[Opening Exercise data section]

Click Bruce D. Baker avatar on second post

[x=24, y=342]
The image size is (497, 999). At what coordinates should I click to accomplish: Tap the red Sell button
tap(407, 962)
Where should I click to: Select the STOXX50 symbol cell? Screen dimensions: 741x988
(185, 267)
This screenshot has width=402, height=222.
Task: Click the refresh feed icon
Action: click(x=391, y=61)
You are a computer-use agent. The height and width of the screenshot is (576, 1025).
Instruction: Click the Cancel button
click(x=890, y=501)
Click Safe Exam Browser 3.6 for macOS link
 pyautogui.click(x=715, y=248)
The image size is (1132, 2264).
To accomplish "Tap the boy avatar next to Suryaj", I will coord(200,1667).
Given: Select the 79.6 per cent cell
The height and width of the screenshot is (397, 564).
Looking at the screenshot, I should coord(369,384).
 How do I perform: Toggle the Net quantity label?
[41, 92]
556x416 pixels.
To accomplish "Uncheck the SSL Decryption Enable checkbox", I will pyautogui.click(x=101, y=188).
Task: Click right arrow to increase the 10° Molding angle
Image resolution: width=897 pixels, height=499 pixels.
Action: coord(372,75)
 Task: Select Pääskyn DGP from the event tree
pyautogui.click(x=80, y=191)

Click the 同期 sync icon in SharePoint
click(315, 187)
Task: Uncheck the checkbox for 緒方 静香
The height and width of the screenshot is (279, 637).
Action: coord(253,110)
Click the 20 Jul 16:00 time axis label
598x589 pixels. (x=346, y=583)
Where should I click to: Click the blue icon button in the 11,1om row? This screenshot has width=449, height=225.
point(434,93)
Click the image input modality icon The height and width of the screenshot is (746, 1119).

[Closing Exercise data section]

▶ [The task]: Down to the last line, repeat the data exactly.

▶ [Reply to the exercise]:
Click Bruce D. Baker avatar on second post

[x=24, y=342]
The image size is (497, 999). At what coordinates should I click to accomplish: Tap the red Sell button
tap(407, 962)
Where should I click to: Select the STOXX50 symbol cell? Screen dimensions: 741x988
(185, 267)
This screenshot has width=402, height=222.
Task: Click the refresh feed icon
Action: click(x=391, y=61)
You are a computer-use agent. The height and width of the screenshot is (576, 1025).
Instruction: Click the Cancel button
click(x=890, y=501)
Click Safe Exam Browser 3.6 for macOS link
 pyautogui.click(x=715, y=248)
The image size is (1132, 2264).
To accomplish "Tap the boy avatar next to Suryaj", I will coord(200,1667).
Given: Select the 79.6 per cent cell
The height and width of the screenshot is (397, 564).
Looking at the screenshot, I should coord(369,384).
 How do I perform: Toggle the Net quantity label?
[41, 92]
556x416 pixels.
To accomplish "Uncheck the SSL Decryption Enable checkbox", I will pyautogui.click(x=101, y=188).
Task: Click right arrow to increase the 10° Molding angle
Image resolution: width=897 pixels, height=499 pixels.
Action: coord(372,75)
 Task: Select Pääskyn DGP from the event tree
pyautogui.click(x=80, y=191)

Click the 同期 sync icon in SharePoint
click(315, 187)
Task: Uncheck the checkbox for 緒方 静香
The height and width of the screenshot is (279, 637).
Action: coord(253,110)
Click the 20 Jul 16:00 time axis label
598x589 pixels. (x=346, y=583)
Where should I click to: Click the blue icon button in the 11,1om row? This screenshot has width=449, height=225.
point(434,93)
Click the image input modality icon The height and width of the screenshot is (746, 1119).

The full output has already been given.